But what if Bruni's description isn't accurate after all? Writing in Wired, Spencer Ackerman argues that Bigelow

presents a graphic depiction of what declassified CIA documents indicate the torture program really was…."Uncooperative" detainees are held down by large men and doused through a towel with water until they spew it up. (There's no "boarding" in this "waterboarding.") Helpless detainees are shown with rheumy eyes, desperate for the torture to stop, while their captors promise them nourishment and keep their promises by forcing Ensure down their throats through a funnel. Amar al-Baluchi, mocked for defecating on himself, is stripped and forced to wear a dog collar while Dan rides him, to alert the detainee to his helplessness.

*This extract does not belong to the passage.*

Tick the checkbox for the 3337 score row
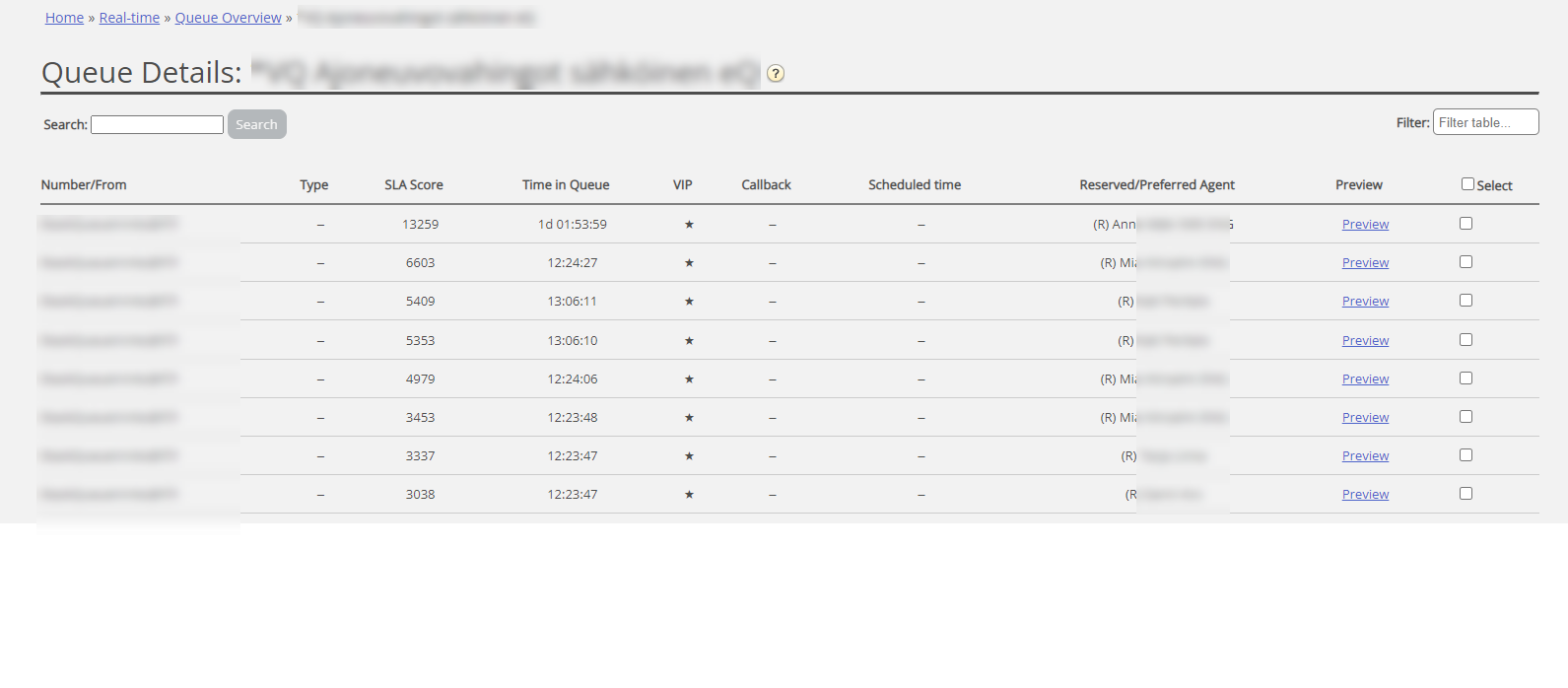Viewport: 1568px width, 688px height. [x=1466, y=455]
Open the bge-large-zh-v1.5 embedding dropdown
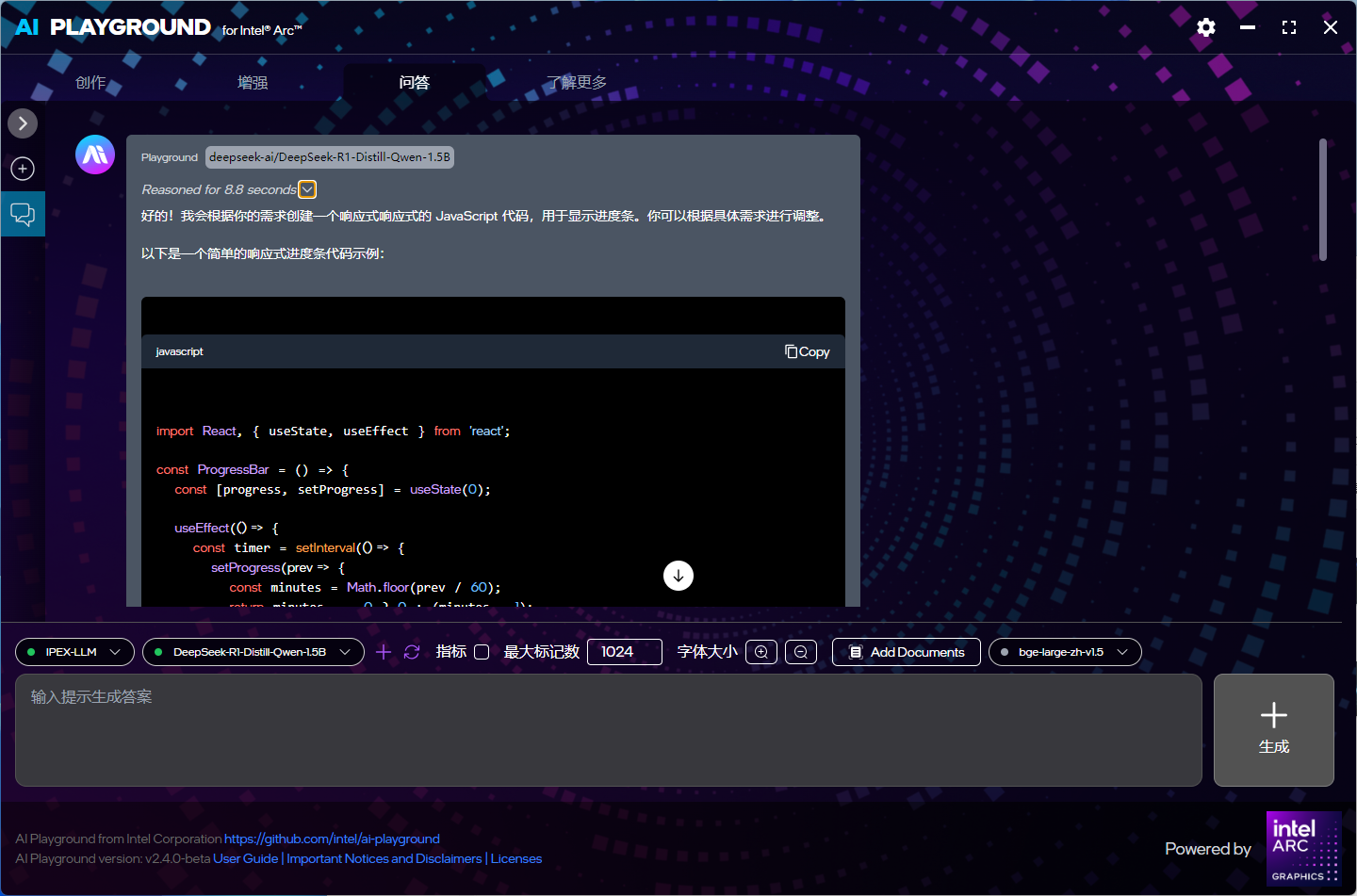Screen dimensions: 1357x896 pyautogui.click(x=1065, y=652)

These are not "enhanced interrogation techniques," as apologists for the abuse have called it. There is little interrogation presented in Zero Dark Thirty. There is a shouted question, followed by brutality. At one point, "Maya," a stand-in for the dedicated CIA agents who actually succeeded at hunting bin Laden, points out that one abused detainee couldn't possibly have the information the agents are demanding of him. The closest the movie comes to presenting a case for the utility of torture is by presenting the name of a key bin Laden courier, Abu Ahmed al-Kuwaiti, as resulting from an interrogation not shown on screen. But—spoiler alert—the CIA ultimately comes to learn that it misunderstood the context of who that courier was and what he actually looked like. All that happens over five years after the torture program initiated. Meanwhile, the real intelligence work begins when a CIA agent bribes a Kuwaiti with a yellow Lamborghini for the phone number of the courier's mother, and through extensive surveillance, like a police procedural, the manhunt rolls to its climax. If this is the case for the utility of torture, it's a weak case—nested within a strong case for the inhumanity of it.

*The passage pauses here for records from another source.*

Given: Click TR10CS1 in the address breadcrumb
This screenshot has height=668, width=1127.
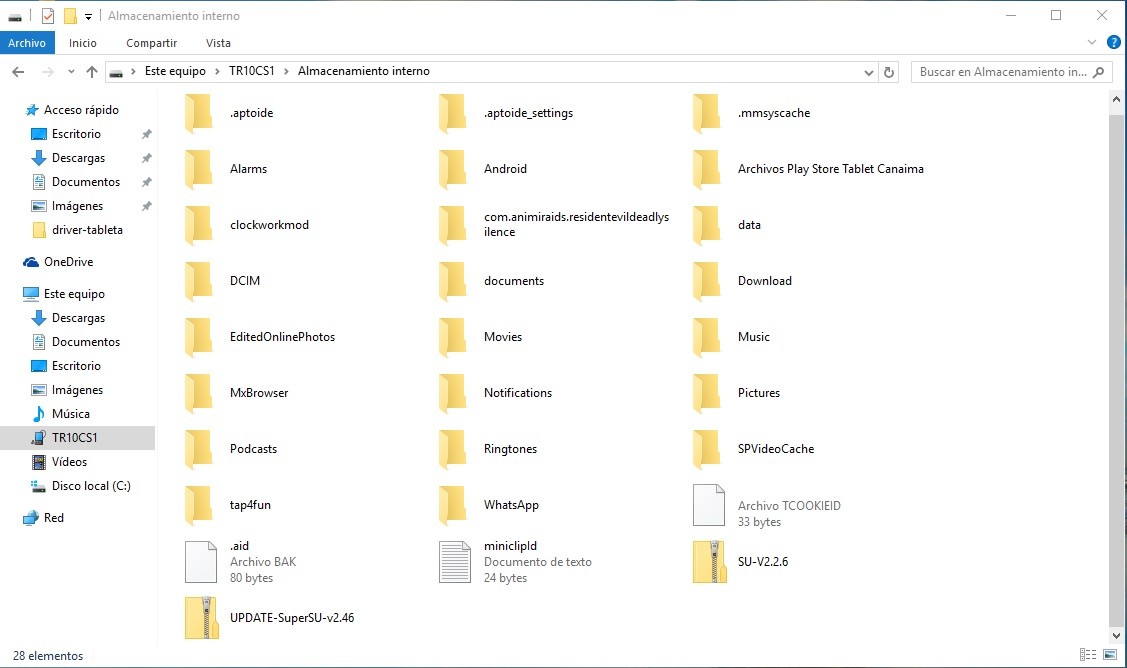Looking at the screenshot, I should [x=251, y=72].
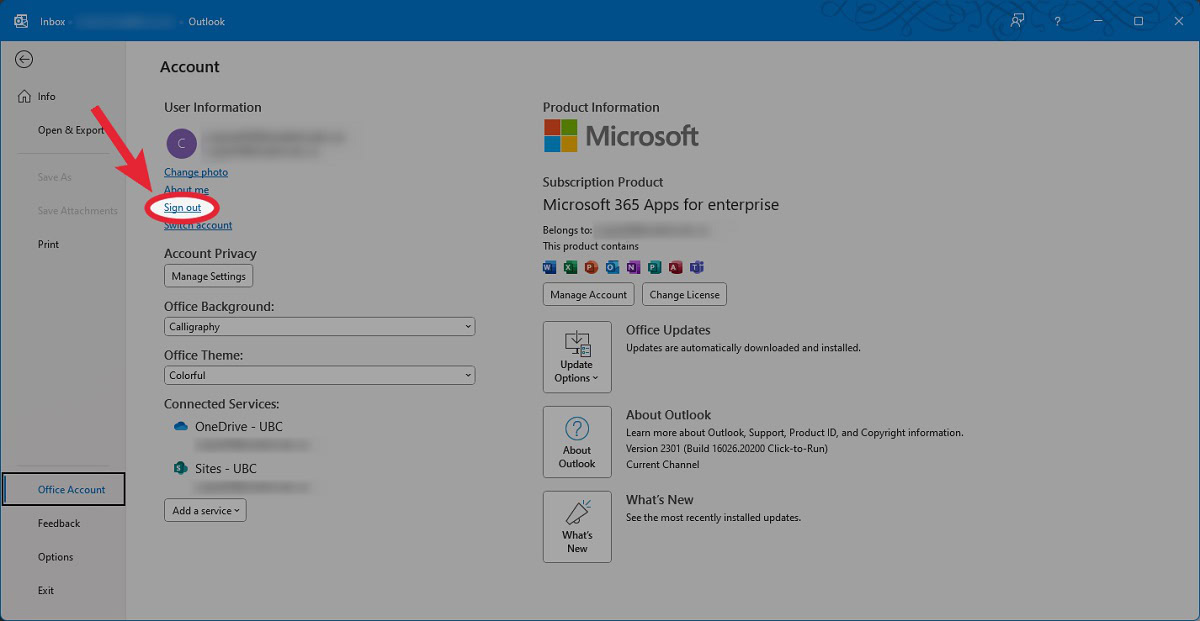Open the Info tab in sidebar
1200x621 pixels.
tap(46, 97)
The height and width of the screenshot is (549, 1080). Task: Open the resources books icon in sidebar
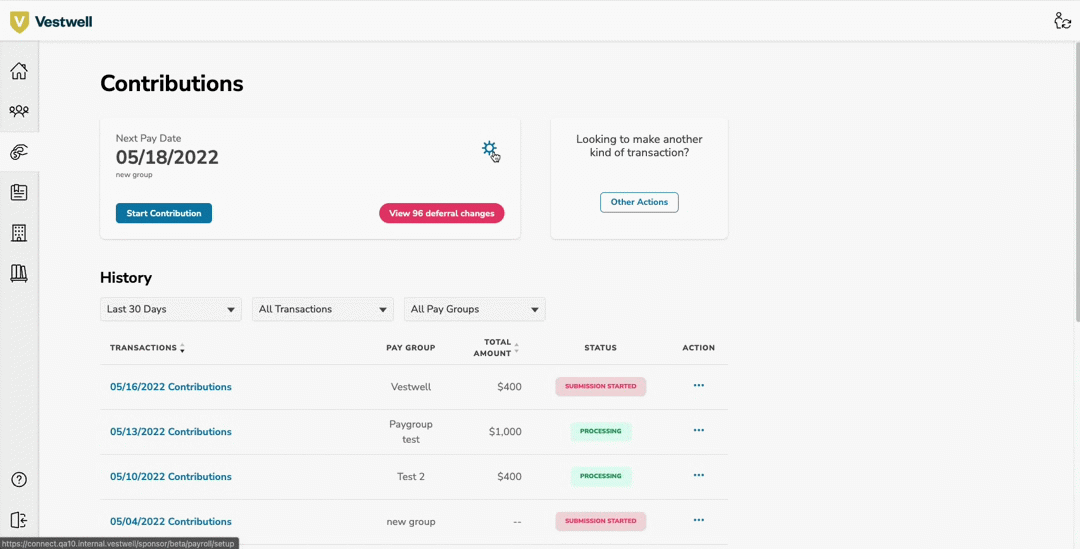[19, 273]
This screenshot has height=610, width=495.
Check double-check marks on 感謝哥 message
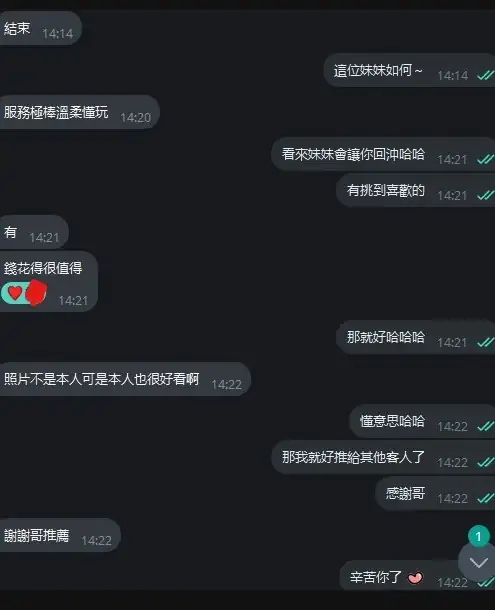[486, 498]
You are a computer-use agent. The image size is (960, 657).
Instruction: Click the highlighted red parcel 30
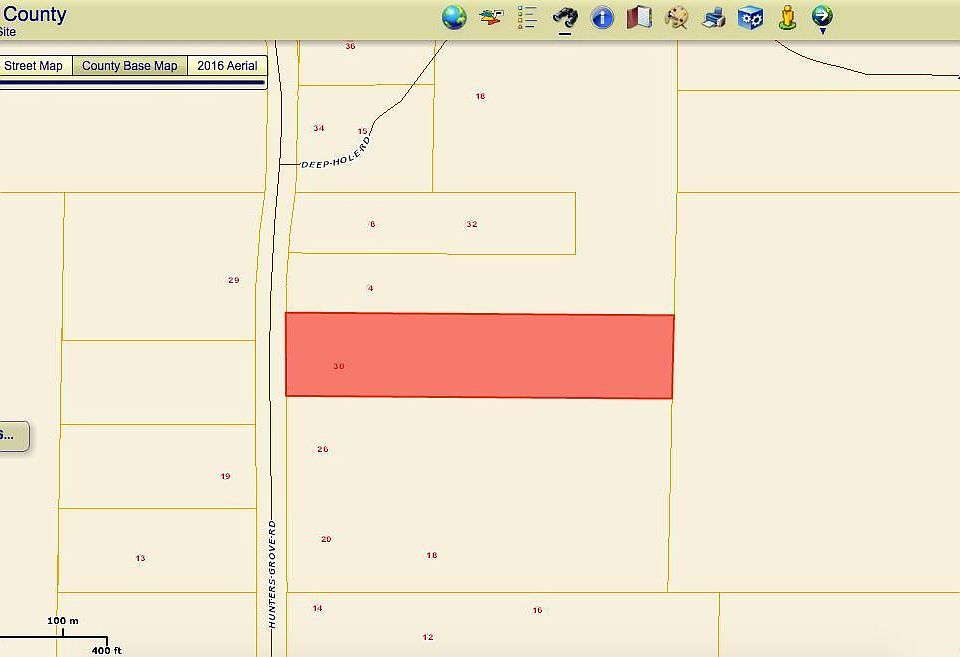[x=480, y=356]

Since I haven't seen Zero Dark Thirty, I'll refrain from weighing in on whether Bruni or Ackerman has described it more truthfully. I will note that three decades ago Bigelow was working for the radical journal Semiotext(e) and playing a part in Lizzie Borden's guerrilla-feminist science-fiction film Born in Flames (which ends as Zero Dark Thirty begins, with an explosion at the World Trade Center). I know better than to assume that Bigelow still holds any of those political commitments today. But I wouldn't go into one of her movies assuming I'll see an apologia for empire, either.